El vagón fantasma

Brown

El último metro de la noche pasó y él subió sin mucho ánimo. Trabajar durante todo el día y sin apenas descanso era agotador, tanto física como mentalmente. Encontrar un hueco donde sentarse era probablemente una de las pocas que le habían hecho feliz aquel día. Con los brazos cruzados y el maletín entre los pies, él agachó la cabeza y cerró los ojos, esperando pacientemente a llegar a su destino. El sueño amenazaba con invadir cada centímetro de su ser, pero por alguna extraña razón, él tenía la sensación de que algo no iba bien. Aun así, él no le dio demasiada importancia, estaba demasiado cansado como para pensar en algo tan trivial.

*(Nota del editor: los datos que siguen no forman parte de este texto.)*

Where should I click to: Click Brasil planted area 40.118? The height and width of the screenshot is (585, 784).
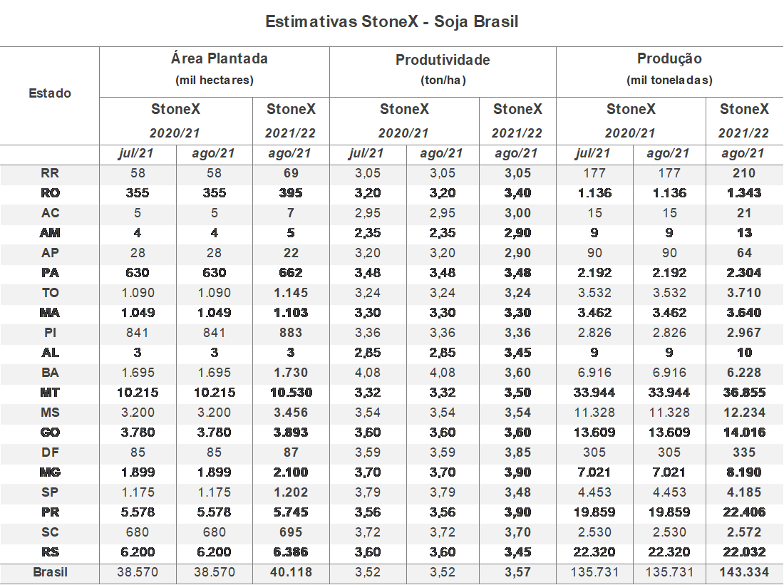point(291,572)
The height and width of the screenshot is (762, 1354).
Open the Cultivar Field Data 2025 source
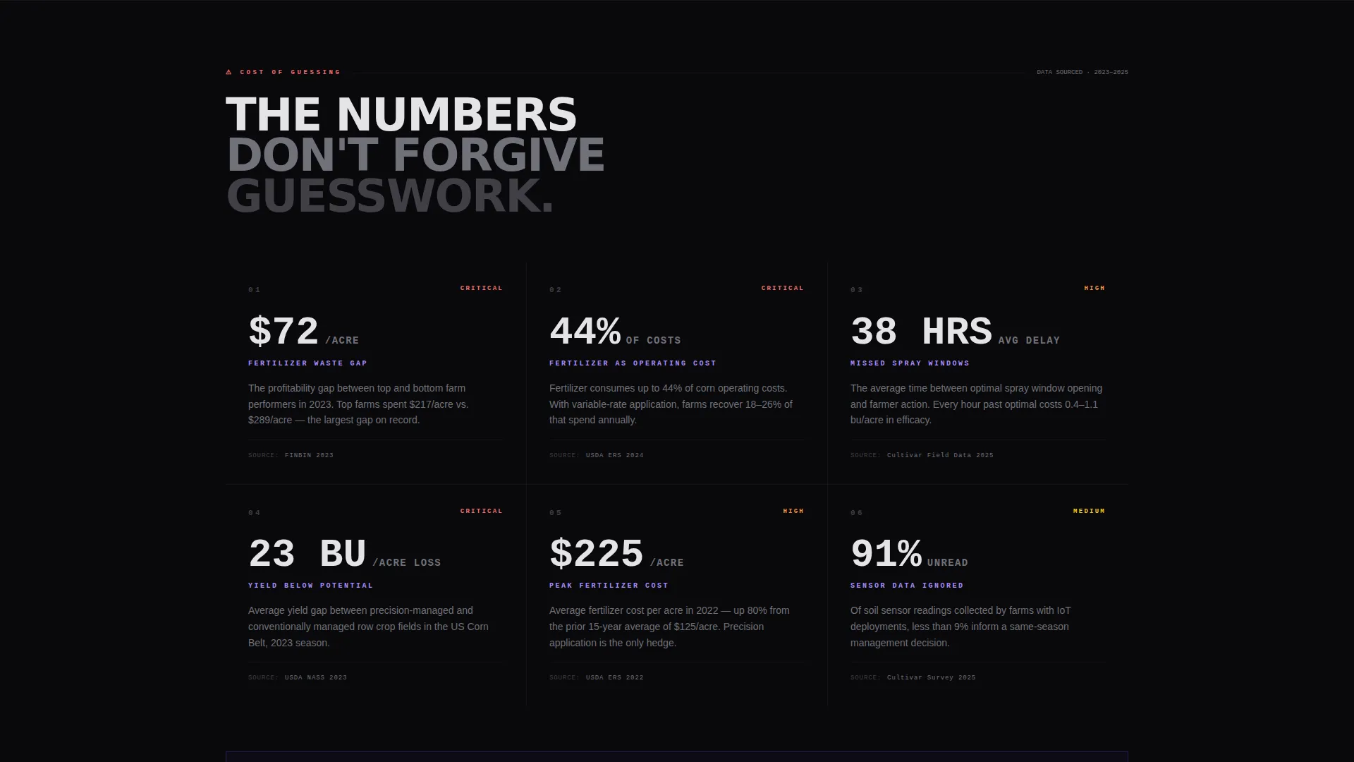click(940, 455)
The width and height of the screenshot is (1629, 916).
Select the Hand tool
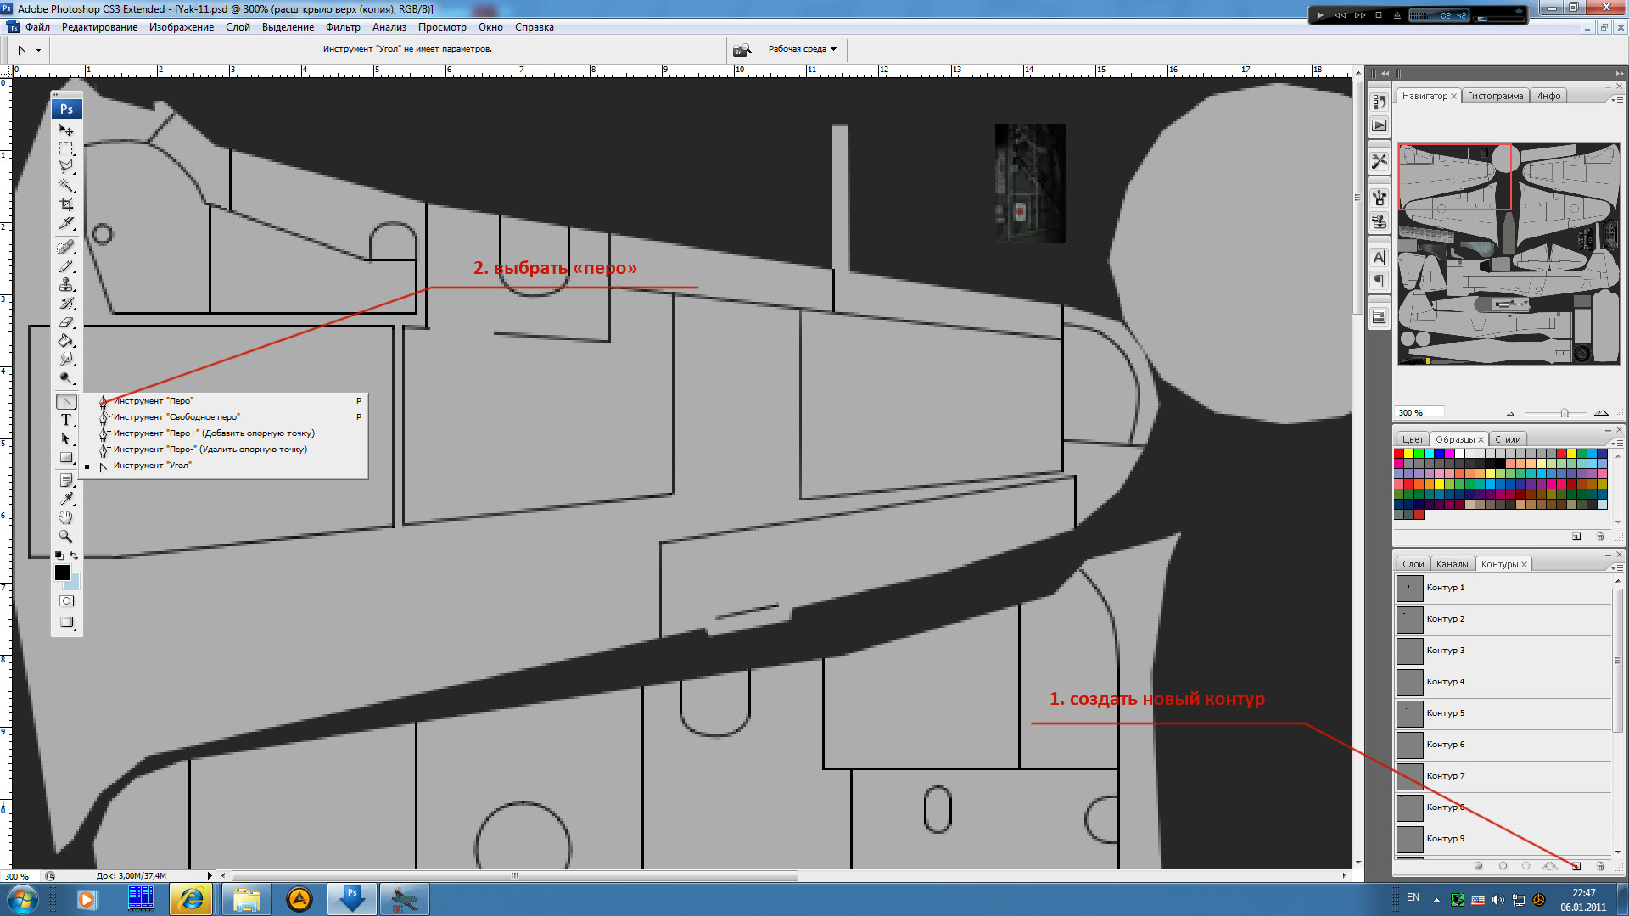66,517
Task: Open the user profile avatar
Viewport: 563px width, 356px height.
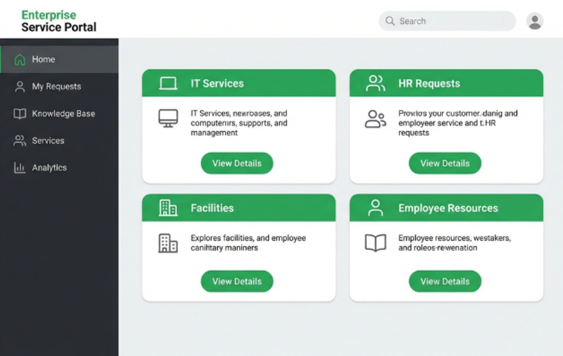Action: point(534,20)
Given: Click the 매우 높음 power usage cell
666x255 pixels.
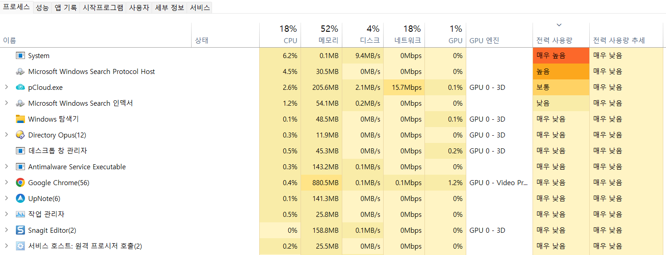Looking at the screenshot, I should click(x=561, y=56).
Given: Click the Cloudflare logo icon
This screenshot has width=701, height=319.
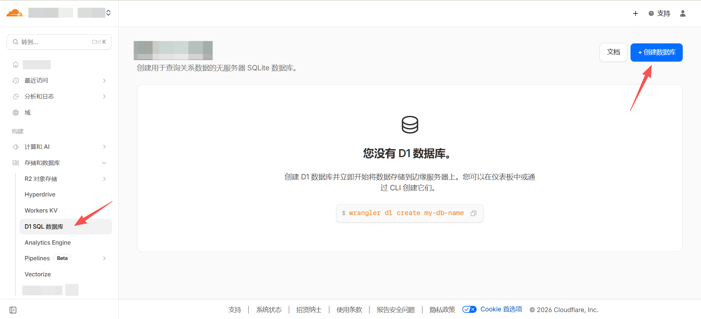Looking at the screenshot, I should (15, 13).
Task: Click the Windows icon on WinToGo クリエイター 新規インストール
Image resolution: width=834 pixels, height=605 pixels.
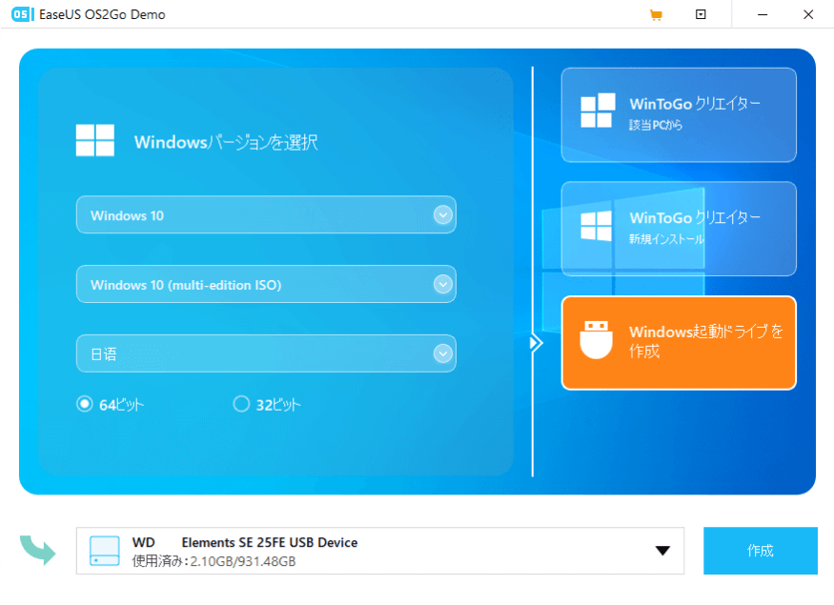Action: coord(597,229)
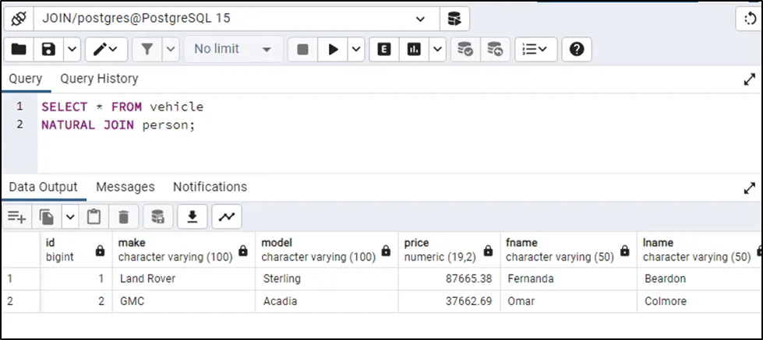Viewport: 763px width, 340px height.
Task: Switch to the Messages tab
Action: point(125,187)

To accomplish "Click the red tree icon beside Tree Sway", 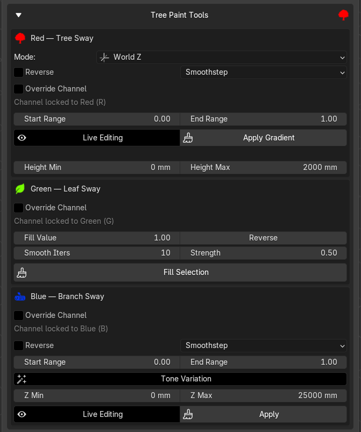I will click(20, 38).
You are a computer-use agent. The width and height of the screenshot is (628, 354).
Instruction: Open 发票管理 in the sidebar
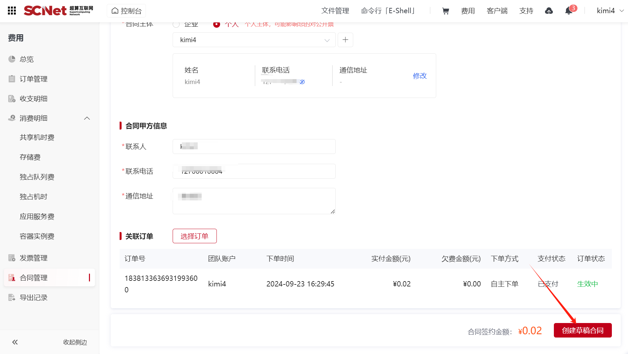click(33, 258)
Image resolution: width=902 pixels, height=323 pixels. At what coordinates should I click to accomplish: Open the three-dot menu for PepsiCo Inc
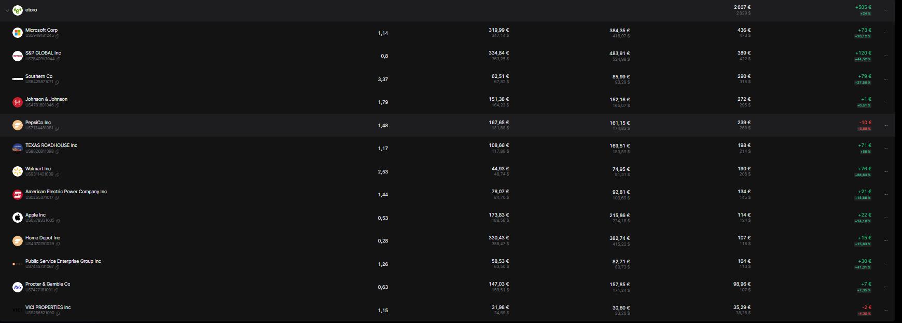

El traqueteo en las ventanas y el leve balanceo de los asientos hubiera sido suficiente para hacerle caer en un profundo sueño. Habría sido suficiente, pero aquella sensación no se iba, sino que a medida que pasaba el tiempo, se hacía más y más grande. Cinco… diez… quince minutos pasaron desde que él había subido al metro, y ni una sola vez había escuchado el interfono hablar, las puertas abrirse ni a los pasajeros moverse. Y fue ahí cuando él abrió los ojos por primera vez. No parecía haber nada extraño, excepto por la mujer en frente. Tenía un libro en entre las manos y sus gafas estaban un poco caídas. Su cuerpo se movía con el movimiento del vehículo, pero ella no parecía ni estar respirando, no pasaba las páginas, no parpadeaba… Él desvió un poco la mirada, y se dio cuenta de que no solo ella, todos los pasajeros parecían estar muy quietos, muy callados. ¿Qué estaba sucediendo? ¿Por qué el metro no paraba? ¿Por qué la gente no se movía? ¿Por qué de repente hacía tanto frío? ¿Por qué él sentía que su cuerpo comenzaba a congelarse, que sus párpados dejaban de funcionar, su respiración se paraba…? ¿Quién le hubiera dicho a él que aquella noche, una noche más, él acabaría formando parte de la colección de estatuas de hielo del vagón fantasma del metro de Barcelona?